By Oliver Farrimond
HUNDREDS of angry students protested in Edinburgh today (mon) over proposed budget cuts to Edinburgh University’s modern languages teaching.
Joined by Shirley Ann Somerville MSP and a host of university staff, a noisy crowd waving signs and banners gathered outside the university’s Old College, where officials were due to meet student representatives later in the afternoon.
The protest, backed by staff, is over cuts worth £400,000 to be made over two years to modern languages, which could see subjects such as Russian and Portuguese disappear completely.
Fears were also expressed that the cuts, coupled with the current economic climate, could claim valuable courses and staff jobs at the prestigious university’s languages department.
Adam Ramsay, president of the university’s student association, said: “This is exactly time that we should be learning more foreign languages, to build our relationships with Europe and the rest of the world during this time of economic difficulty.
“This has happened because of a failure to invest in growing our language provision by both the university and the government.

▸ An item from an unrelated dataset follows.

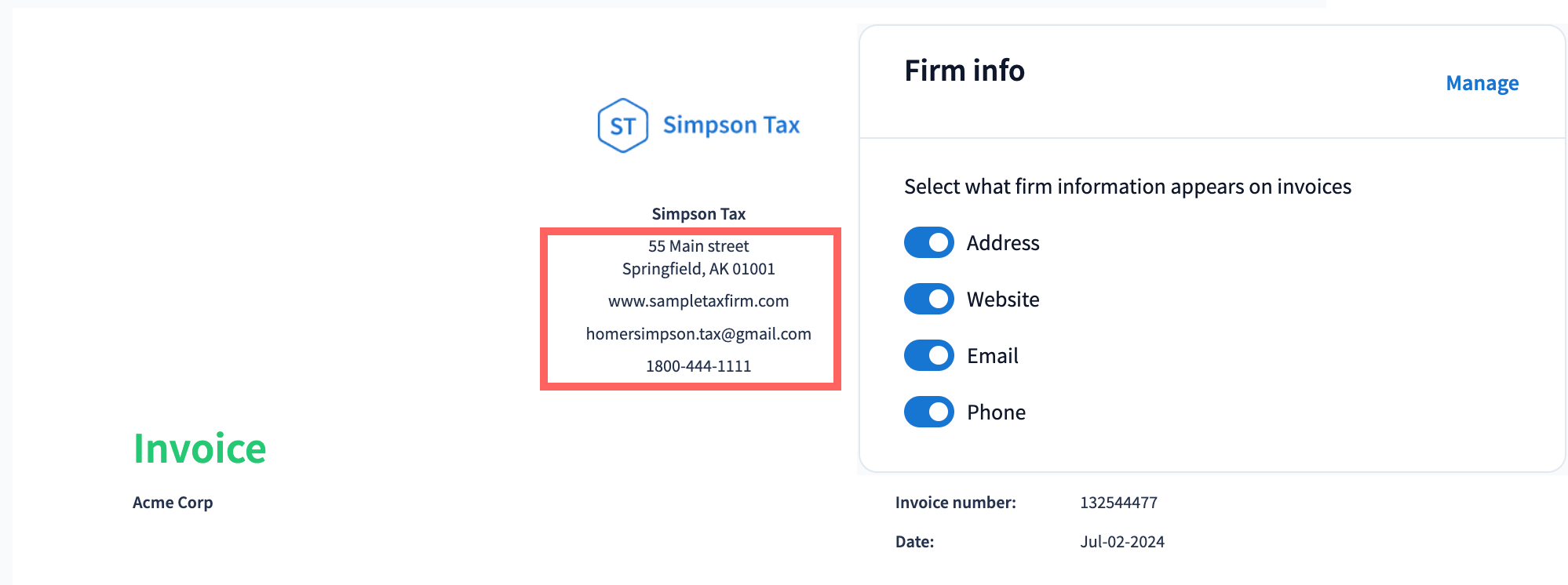Click the Website toggle label
This screenshot has width=1568, height=585.
1003,300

“With today’s protest we’re hoping to see an increase in investment for the teaching of foreign languages, rather than damaging cuts that have come as a result of a failure to properly invest.
“We’ve seen over the years that when students make their voices heard, it is possible for them to win change, and with the current economic climate and terrible jobs market for graduates, politicians are going to see more and more student protests, and they should be worried about that.”
Similar cuts have already hit universities across the UK, with Oxford University and Kings College in London both suffering cutbacks to their languages teaching.
Scottish universities, including Dundee and Strathclyde, have also been the victim of difficult budgetary decisions as universities frantically try and protect their science teaching by scaling back funding for humanities.
April McMahon, vice-principal and head of the College of Humanities at Edinburgh University, was keen to play down fears, saying that there were currently no plans to axe vital courses.
She said: “The School of Literatures, Languages and Cultures, in which language teaching is concentrated, does indeed face financial challenges, and some anxiety about the situation is entirely understandable.
“However, the College and the University remain committed to the intrinsic value of teaching and research across a wide range of languages.
“All subject areas in the School are currently writing plans which we will consider at the end of June, and consultation is proceeding with staff and students as to the best ways of maintaining excellence in teaching while managing the current financial situation.”
She added that there were no plans to cut any planned courses for the 2009-10 academic year, or to reduce the quality of teaching at the university’s language department.